§ **Collected data entries**
=====
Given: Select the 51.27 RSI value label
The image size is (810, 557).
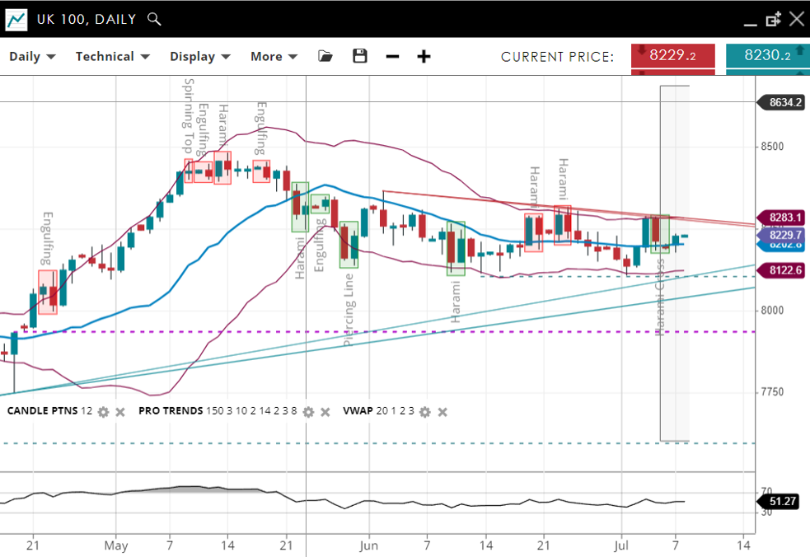Looking at the screenshot, I should 780,501.

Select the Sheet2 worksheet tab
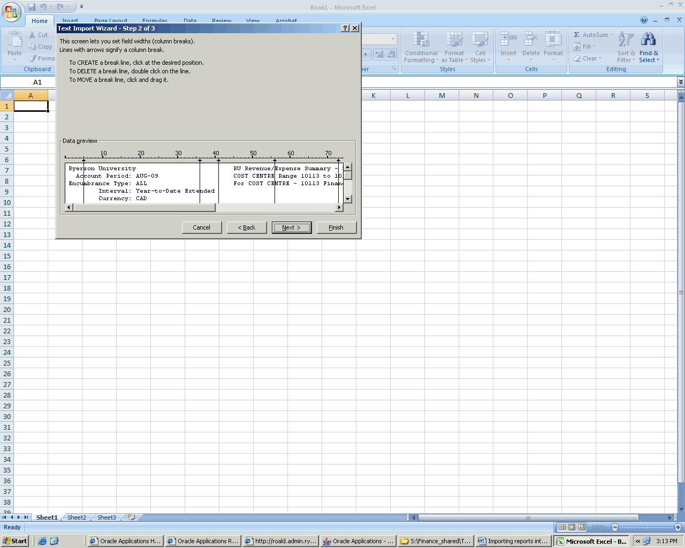click(77, 517)
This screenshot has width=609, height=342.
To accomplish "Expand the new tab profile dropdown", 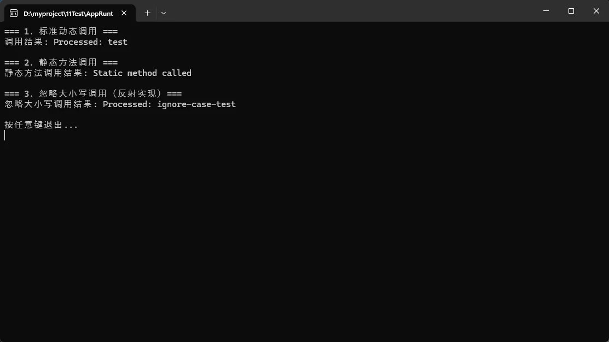I will pyautogui.click(x=164, y=13).
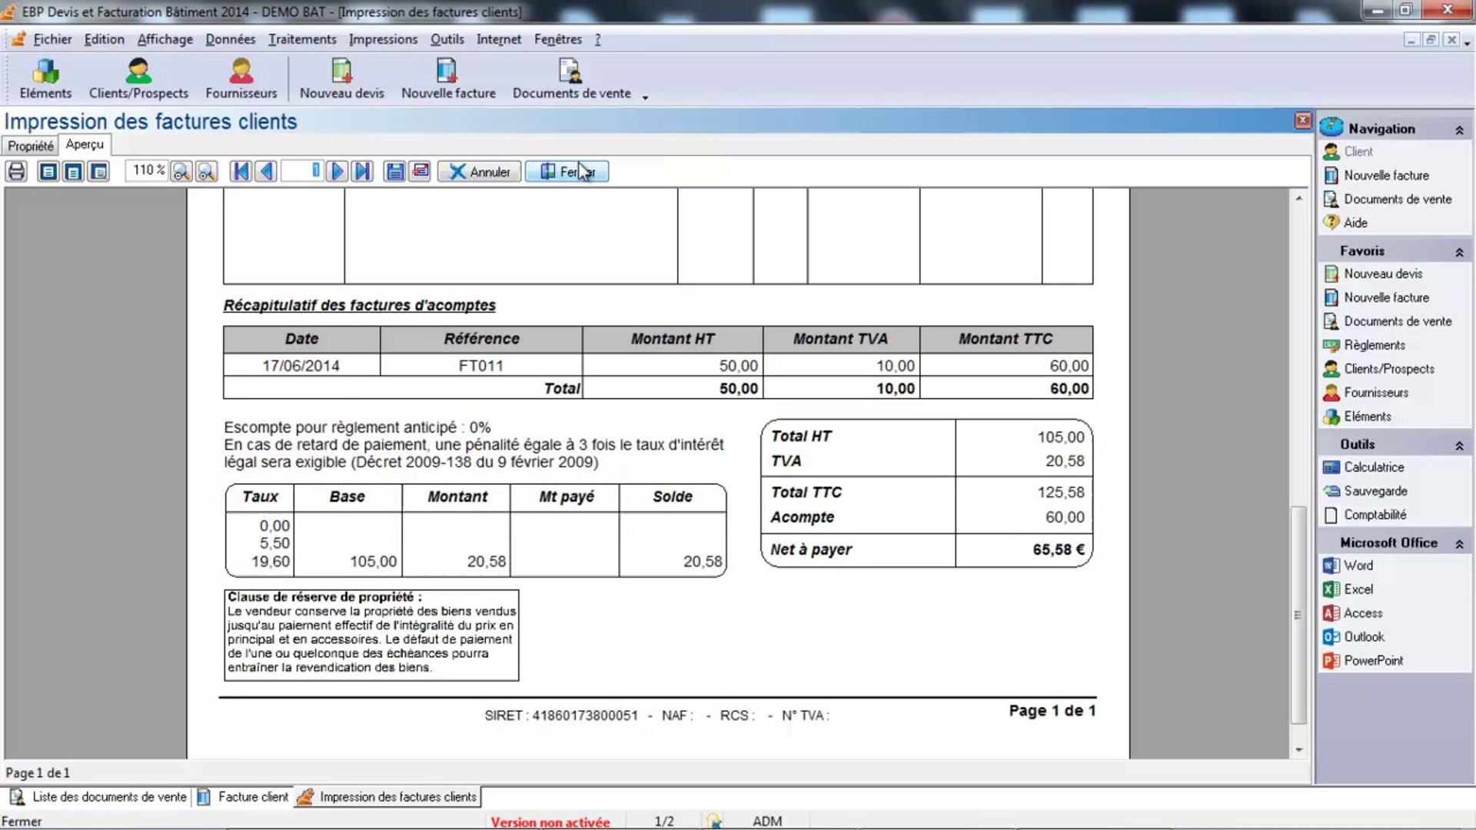Click the save diskette icon
This screenshot has width=1476, height=830.
[x=394, y=171]
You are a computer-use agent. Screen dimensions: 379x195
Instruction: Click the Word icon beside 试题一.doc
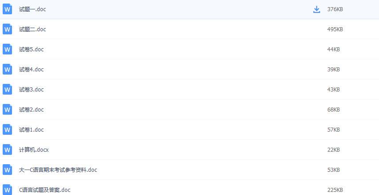coord(7,9)
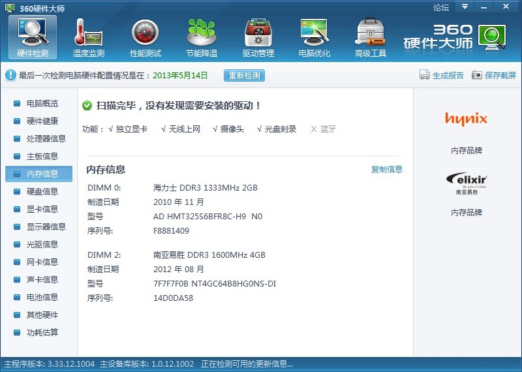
=====
Gather every line of the data above that contains the word "width", matching its case exactly.

§ **Written solution**
This screenshot has width=609, height=342.
This screenshot has width=1476, height=830.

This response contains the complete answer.